- EXTRAIT CHOISI -
▬▬▬
Le mot du 22 novembre 2014

huée

         MM. Hollande et Juppé ont eu droit au même traitement samedi 22 novembre 2014 : l’un à Lille, en arrivant au restaurant pour y déjeuner avec Mme Martine Aubry ; l’autre en son fief pourtant, à Bordeaux, lors du meeting de l’UMP, dans un lieu appelé le Hangar 14, sur les quais. Tous deux ont été sifflés, hués… La part de la spontanéité est contestable,  surtout dans le second cas.

            Huée est un vieux mot, et l’acception de « cri, vocifération, marquant la désapprobation, l’hostilité » remonte à plusieurs siècles. À l’origine, il y a eu… hu, « bruit, clameur confuse », d’où huée, tout d’abord terme employé dans le domaine de la chasse, pour désigner les cris poussés par des chasseurs (voire par des pêcheurs !) levant, rabattant, poursuivant un gibier. Avec des intentions contradictoires : il s’agissait soit de faire apparaître et déguerpir les bêtes ; soit de les figer, de frayeur, en un lieu circonscrit. L’objectif, de toute façon, étant de les capturer ou de les tuer.

            L’emploi au singulier, au sens de « clameur générale », est quasiment sorti de l’usage, et chacun utilise aujourd’hui le pluriel : être accueilli par des huées, sortir sous les huées de l’assistance.

            Maurice Genevoix, qui maîtrisait bien, entre autres, le vocabulaire des régions, de la terre et des forêts, de la faune, a employé huée avec l’acception de « cri des oiseaux nocturnes » : « Ce sont […] des huards, aussi virtuoses dans la plongée que dans la huée » (Route de l’aventure). Cela rejoint les hululements, ou ululements – venus de hurlement – des oiseaux rapaces nocturnes…

            C’est du même hu mentionné plus haut qu’est venu le mot invariable hue !,  cri poussé par les charretiers pour faire avancer un cheval… ou que l’on emploie à l’égard d’individus afin de les encourager. Ainsi le caporal mentionné par Henri Barbusse dans son chef-d’œuvre témoignage sur la guerre de 1914-1918, le Feu : « « Tout le monde y est ? Hue ! », dit le caporal. »

            Les personnes huées trouvent-elles dans ces manifestations d’hostilité un surcroît d’énergie, de combativité, proportionnel à l’intensité des sifflets ?…

 

 

 

Le mot du 20 novembre 2014

bourreau 

            La sinistre actualité met au premier plan des termes récurrents le mot bourreau. La définition de celui-ci ne peut être que la suivante : « Personne exerçant des tortures physiques sur d’autres personnes, généralement sans défense ; personne tuant avec cruauté des êtres sans défense ».
▬▬▬
- JEU D'ENREGISTREMENTS -
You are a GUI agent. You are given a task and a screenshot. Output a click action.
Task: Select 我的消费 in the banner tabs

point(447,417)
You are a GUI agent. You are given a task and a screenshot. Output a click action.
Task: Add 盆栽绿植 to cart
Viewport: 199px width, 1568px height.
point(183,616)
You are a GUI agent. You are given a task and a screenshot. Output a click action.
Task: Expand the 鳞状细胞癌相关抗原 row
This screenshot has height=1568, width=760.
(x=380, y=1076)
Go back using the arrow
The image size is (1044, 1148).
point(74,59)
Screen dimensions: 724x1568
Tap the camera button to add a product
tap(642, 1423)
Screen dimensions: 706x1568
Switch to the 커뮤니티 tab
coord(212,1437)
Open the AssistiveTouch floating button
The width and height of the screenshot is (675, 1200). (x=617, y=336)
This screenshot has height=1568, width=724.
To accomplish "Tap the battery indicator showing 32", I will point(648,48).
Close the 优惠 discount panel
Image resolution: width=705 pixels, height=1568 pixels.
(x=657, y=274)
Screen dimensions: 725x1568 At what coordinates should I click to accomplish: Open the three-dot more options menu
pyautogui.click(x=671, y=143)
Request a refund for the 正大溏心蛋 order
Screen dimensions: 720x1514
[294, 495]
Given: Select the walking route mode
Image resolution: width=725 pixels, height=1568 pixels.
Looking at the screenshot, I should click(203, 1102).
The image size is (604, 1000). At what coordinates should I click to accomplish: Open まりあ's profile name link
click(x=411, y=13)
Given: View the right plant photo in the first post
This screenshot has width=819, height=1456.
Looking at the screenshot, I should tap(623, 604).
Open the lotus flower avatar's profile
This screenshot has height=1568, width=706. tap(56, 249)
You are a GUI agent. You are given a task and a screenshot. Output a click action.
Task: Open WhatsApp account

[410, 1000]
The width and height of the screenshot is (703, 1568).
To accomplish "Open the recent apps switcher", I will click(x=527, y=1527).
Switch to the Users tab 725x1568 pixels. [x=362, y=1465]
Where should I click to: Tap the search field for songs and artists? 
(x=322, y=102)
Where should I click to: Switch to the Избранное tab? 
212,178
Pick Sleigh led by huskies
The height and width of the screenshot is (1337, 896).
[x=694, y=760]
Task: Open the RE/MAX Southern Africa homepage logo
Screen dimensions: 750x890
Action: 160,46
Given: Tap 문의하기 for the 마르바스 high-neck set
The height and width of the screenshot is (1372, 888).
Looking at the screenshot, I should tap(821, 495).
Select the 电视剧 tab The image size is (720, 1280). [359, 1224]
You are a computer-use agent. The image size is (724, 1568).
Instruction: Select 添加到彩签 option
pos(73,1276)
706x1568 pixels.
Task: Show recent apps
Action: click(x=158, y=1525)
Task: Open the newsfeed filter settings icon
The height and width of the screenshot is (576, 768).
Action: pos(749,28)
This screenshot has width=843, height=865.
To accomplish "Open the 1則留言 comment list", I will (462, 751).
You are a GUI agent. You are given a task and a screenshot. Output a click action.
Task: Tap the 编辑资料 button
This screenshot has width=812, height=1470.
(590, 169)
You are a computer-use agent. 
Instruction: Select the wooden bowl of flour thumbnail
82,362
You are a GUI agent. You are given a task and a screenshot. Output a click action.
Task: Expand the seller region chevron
▬▬▬
- OBJECTIF -
Écrivez la suite de la chronique sur les mots « huée » et « bourreau », en reprenant juste après sa dernière phrase.

- RÉSULTAT CI-DESSOUS -
            En dehors des causes et des explications sempiternellement rabâchées ces jours-ci, de vrais responsables politiques, voire les citoyens en général, devraient s’interroger sur la banalisation – pour ne pas dire la valorisation – de la violence, de la cruauté, des atrocités, de la sauvagerie, de la bestialité, de la barbarie, des crimes, via des films, des téléfilms, des jeux vidéo… Et que l’on ne vienne pas défendre ces derniers sous de fallacieuses références à la liberté d’expression !

            Seules les personnes ingénues, et qui n’auraient pas participé à des conflits, à des guerres, qui n’auraient jamais eu connaissance des mots d’ordre donnés à des combattants, peuvent s’étonner, s’émouvoir, que des extrémistes s’en prennent à des « humanitaires ». Bien au contraire, cela est « logique » : ceux qui se dévouent auprès de peuples déshérités, de populations dans la souffrance, sont une grande gêne pour des fanatiques primaires qui, voulant éliminer toute civilisation, prétendent que tous les « autres » sont des colonisateurs, des exploiteurs… ou, à leurs yeux d’illuminés, des « mécréants ».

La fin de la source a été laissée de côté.